Based on sales figures from Billboard Magazine, 2019 was another strong year for American reggae. Bands from the United States again dominated the publication's reggae chart; several of them are associated with Ineffable Music Group.

In fact, the California company's president Thomas Cussins, told the Jamaica Observer recently that "2019 was the best year to date for our artistes."

Ineffable Music released four of the nine best-selling reggae albums on Billboard --  by Stick Figure, The Movement, Steel Pulse and Collie Buddz.

Mass Manipulation, Steel Pulse's album, is nominated for Best Reggae Album at next year's Grammy Awards. It is distributed through Rootfire, Ineffable Music's non-profit label.

Jamaican singer Keznamdi is part of the Ineffable Music camp. They have also worked with Akae Beka and Pressure Buss Pipe of the US Virgin Islands.

Born in the United Kingdom and raised in California, Cussins started Ineffable Music Group in 2006 with Igor Katz, his college roommate. He believes a hands-on approach by their 30-member staff has made the company successful.

"We’ve continued to find ways of cutting out the middleman and being able to save our artistes time and money by developing direct relationships to get them the best possible placement for their new releases across all platforms. We also re-launched the label arm of the company, Ineffable Records, and via that arm have been able to expand our reach even more," he said.

That expansion included creating relationships with influential digital platforms such as SiriusXM, Pandora and Apple Music. It's a strategy that has benefitted acts like Stick Figure, whose World on Fire was Billboard's number one reggae album for 2019.

Along with label-mates Iya Terra and The Movement, the California-based quintet also played to 10,000 people at the vaunted Red Rocks in Colorado.

Hybrid by Collie Buddz was also proof of the Bermudan artiste's appeal to fans in different markets. He was previously signed to the major Sony conglomerate.

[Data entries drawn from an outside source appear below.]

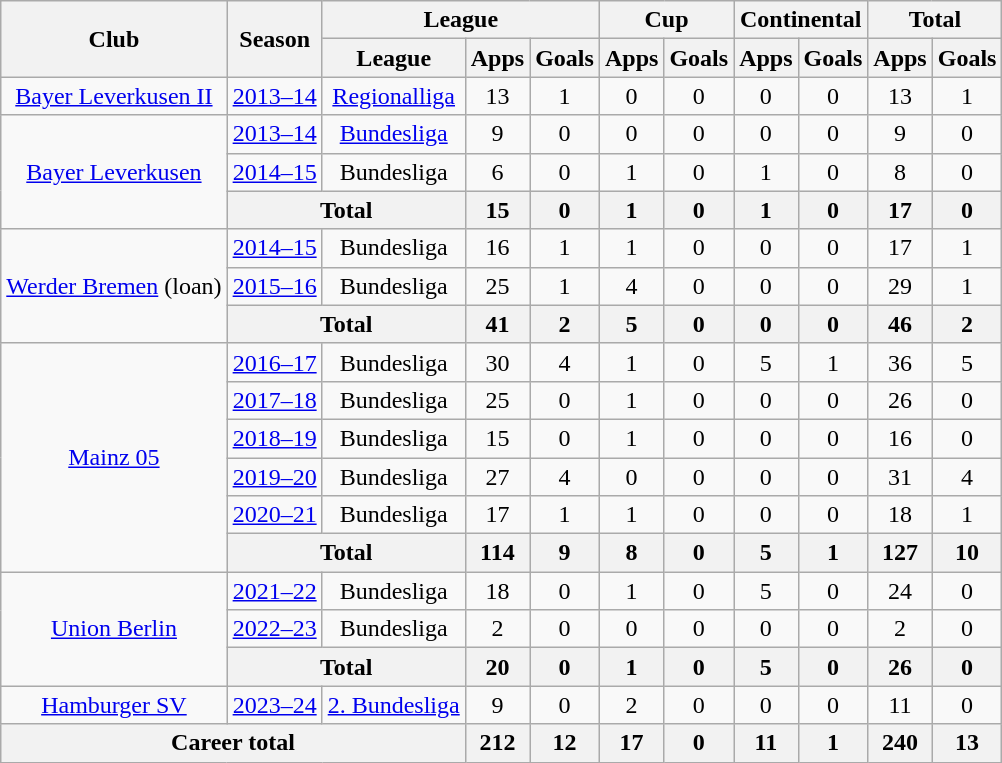
2023–24 (274, 705)
2017–18 (274, 400)
2020–21 (274, 515)
2016–17 (274, 362)
46 (900, 324)
Regionalliga (394, 96)
127 (900, 553)
36 (900, 362)
240 (900, 743)
24 (900, 591)
29 (900, 286)
20 (497, 667)
Mainz 05 (114, 457)
2015–16 (274, 286)
6 (497, 172)
12 (565, 743)
2019–20 (274, 477)
41 (497, 324)
Bayer Leverkusen II (114, 96)
2021–22 (274, 591)
2022–23 (274, 629)
Union Berlin (114, 629)
31 (900, 477)
27 (497, 477)
212 (497, 743)
Club (114, 39)
2. Bundesliga (394, 705)
114 (497, 553)
Career total (233, 743)
Hamburger SV (114, 705)
Continental (801, 20)
Cup (666, 20)
10 (967, 553)
30 (497, 362)
Season (274, 39)
Bayer Leverkusen (114, 172)
2018–19 (274, 438)
Werder Bremen (loan) (114, 286)
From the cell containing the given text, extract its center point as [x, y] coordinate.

Cussins says he discovered Jamaican music by listening to his mother's music collection which included albums by Bob Marley and Chaka Demus and Pliers. While a student at the University of California (Santa Cruz), he attended concerts there by Barrington Levy, The Wailing Souls and Eek A Mouse, among others.

For 2020, he sees even more progress for Ineffable Music Group and Ineffable Records.

"I would say there are things we’d like to improve on and grow from for 2020.

I believe we are singularly positioned to best promote any reggae-influenced release in the US and beyond, and we definitely would like to work with more Jamaican acts and artistes from around the world on trying to expose them to the huge American reggae fan base," he said.